▶ _Records_:
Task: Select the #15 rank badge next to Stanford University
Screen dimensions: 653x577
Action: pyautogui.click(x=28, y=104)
==
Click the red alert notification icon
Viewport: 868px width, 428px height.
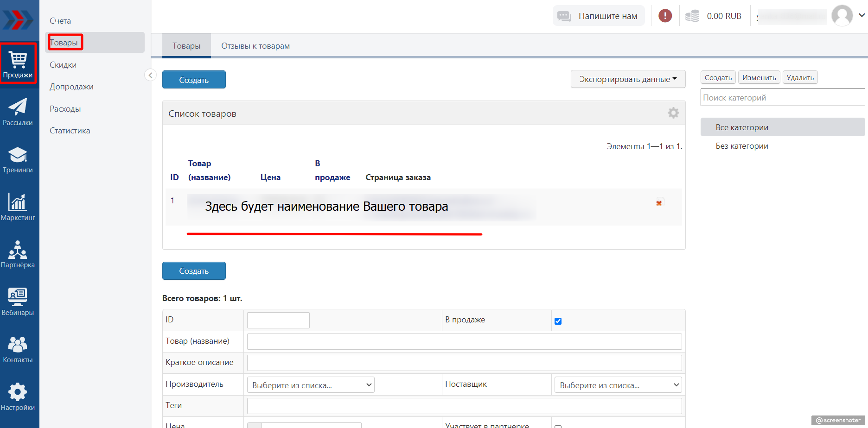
...
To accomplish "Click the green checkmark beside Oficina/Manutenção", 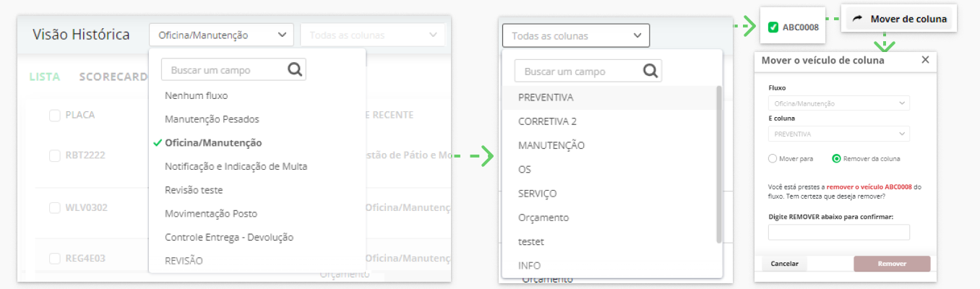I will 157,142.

▶ _Work required_:
Beginning at the line with "Click the red alert notification icon" and ending at the line with "Viewport: 868px width, 428px height.", reproduce each line of the data above exactly, and add no other lines.

▶ _Response to this task_:
Click the red alert notification icon
Viewport: 868px width, 428px height.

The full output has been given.